Qing Ge,^1, Manoj Pastey,^2, Darwyn Kobasa,^3, Piliapan Puthavathana,⁴ Christopher Lupfer,² Richard K. Bestwick,⁵ Patrick L. Iversen,⁵ Jianzhu Chen,¹ and David A. Stein^5*

Center for Cancer Research and Department of Biology, Massachusetts Institute of Technology, Cambridge, Massachusetts 02139,¹ Department of Biomedical Sciences, College of Veterinary Medicine, Oregon State University, Corvallis, Oregon 97331,² Public Health Agency of Canada, Winnipeg, Manitoba, Canada,³ Faculty of Medicine, Siriraj Hospital, Mahidol University, Bangkok 10700, Thailand,⁴ AVI BioPharma Inc., Corvallis, Oregon 97333⁵

Received 25 May 2006/ Returned for modification 7 July 2006/ Accepted 19 August 2006

Peptide-conjugated phosphorodiamidate morpholino oligomers (P-PMO) are single-stranded nucleic acid-like antisense agents that can reduce gene expression by sterically blocking complementary RNA sequence. P-PMO are water soluble and nuclease resistant, and they readily achieve uptake into cells in culture under standard conditions. Eight P-PMO, each 20 to 22 bases in length, were evaluated for their ability to inhibit influenza A virus (FLUAV) A/PR/8/34 (H1N1) replication in cell culture. The P-PMO were designed to base pair with FLUAV RNA sequences that are highly conserved across viral subtypes and considered critical to the FLUAV biological-cycle, such as gene segment termini and mRNA translation start site regions.
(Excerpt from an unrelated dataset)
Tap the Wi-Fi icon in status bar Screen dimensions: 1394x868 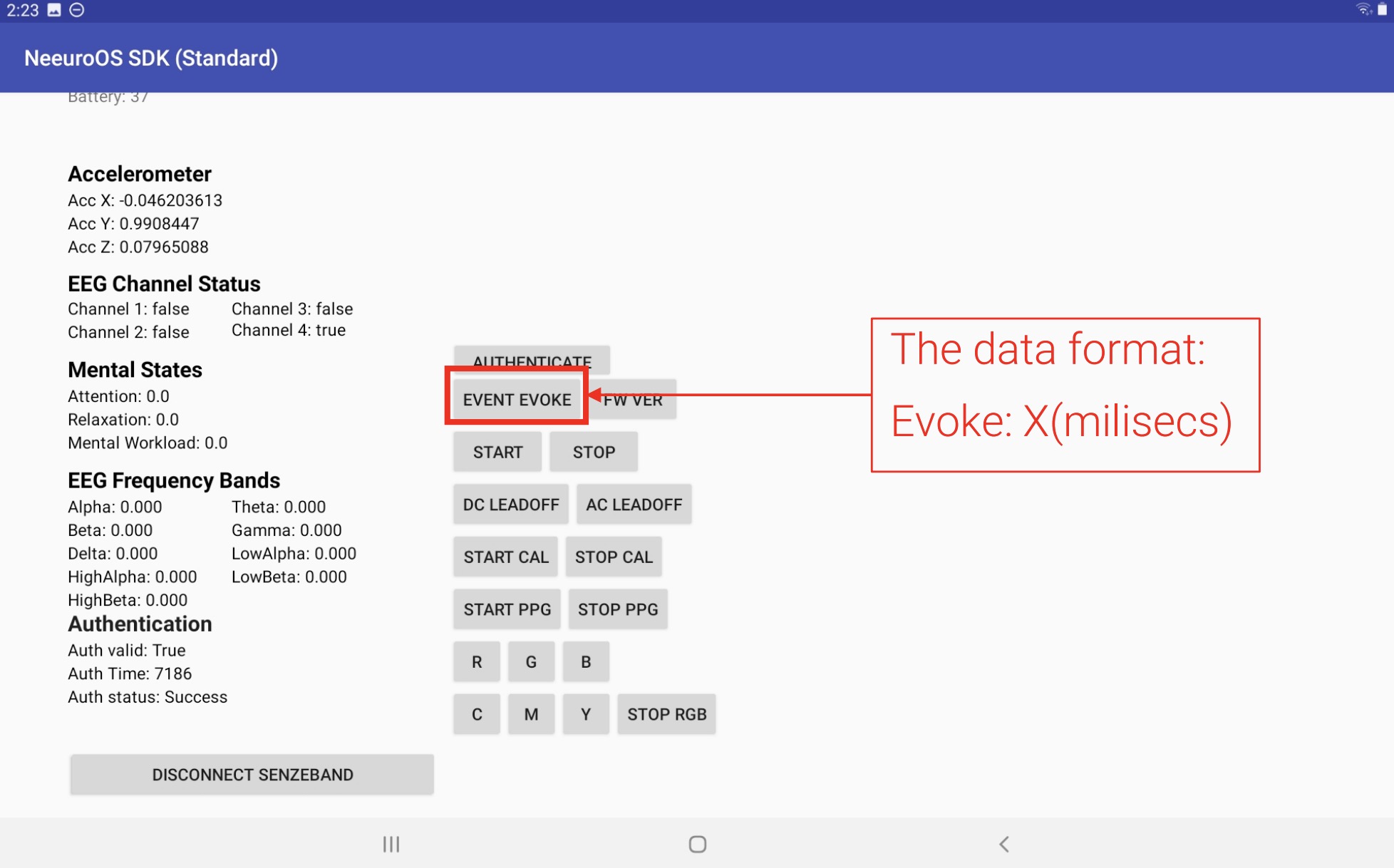(1363, 10)
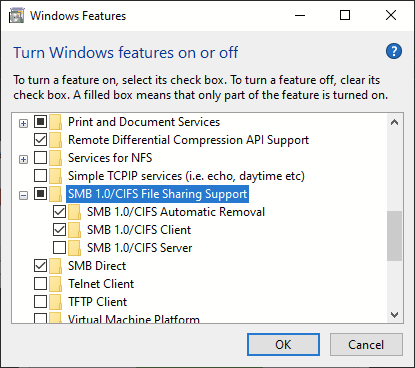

Several P-PMO were highly efficacious, each reducing viral titer in a dose-responsive and sequence-specific manner in A/PR/8/34-infected cells. Two P-PMO, one designed to target the AUG translation start site region of PB1 mRNA and the other the 3'-terminal region of nucleoprotein viral genome RNA, also proved to be potent against several other FLUAV strains, including A/WSN/33 (H1N1), A/Memphis/8/88 (H3N2), A/Eq/Miami/63 (H3N8), A/Eq/Prague/56 (H7N7), and the highly pathogenic A/Thailand/1(KAN-1)/04 (H5N1). The P-PMO exhibited minimal cytotoxicity in cell viability assays. High efficacy by two of the P-PMO against multiple FLUAV subtypes suggests that these oligomers represent a broad-spectrum therapeutic approach against a high percentage of known FLUAV strains.

Published ahead of print on 11 September 2006.

These authors contributed equally to this work.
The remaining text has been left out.